Shore realized that he was doing something many nonprofits could do, and this may have been his third great insight. To put his money where his mouth was -- or rather, where his heart was -- he formed a for-profit subsidiary of SOS, Community Wealth Ventures Inc., which helps other nonprofits get in touch with their inner capitalist child. "Our whole message is that nonprofits have more assets than they think," Shore says. "nonprofits never invest in themselves, in training, in benefits, in going after the best people. The culture of a for-profit is very different. It's got to sell things people want to buy -- from people who know what they are talking about."

To run his consulting firm, Shore tapped someone who definitely knew what he was talking about: Gary Mulhair, formerly the president and CEO of Seattle's Pioneer Human Services. Since the early 1960s, it has been providing the needy with training, employment counseling, and, most important, jobs in Pioneer's machine shops and other businesses. "Almost 100 percent of our income is earned," says Pioneer President and CEO Mike Burns. "About 67 percent comes from the business that we run; 23 percent comes from services we provide to government -- contract services, not grants."

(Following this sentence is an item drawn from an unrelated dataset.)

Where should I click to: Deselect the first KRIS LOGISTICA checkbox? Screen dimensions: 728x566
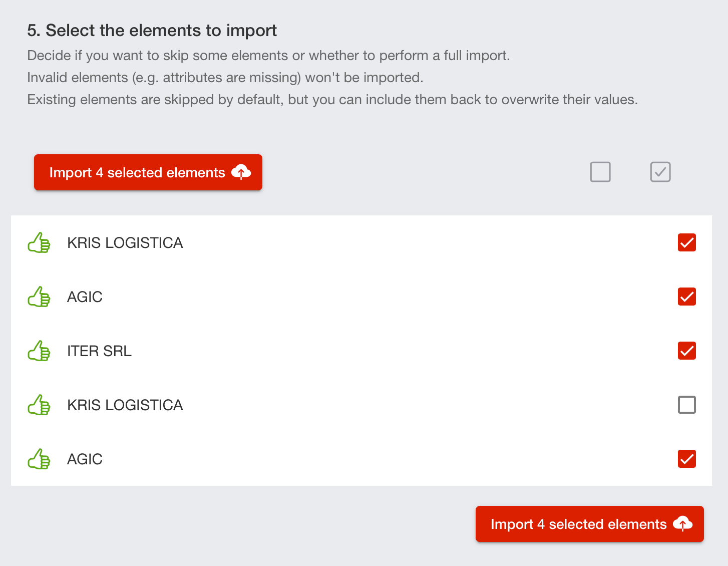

If there is a model entrepreneurial nonprofit, it's Pioneer. Formed originally to help ex-convicts find work, today it serves some 6,000 client-customers a year on a budget of $55 million. Its 10 business enterprises include the stylish Mezza Cafe at the Starbucks Corp. headquarters and two manufacturing plants, one of which produces cargo bays for Boeing Co. Pioneer has some 1,000 people on its payroll, most of them ex-offenders or people with alcohol and drug problems.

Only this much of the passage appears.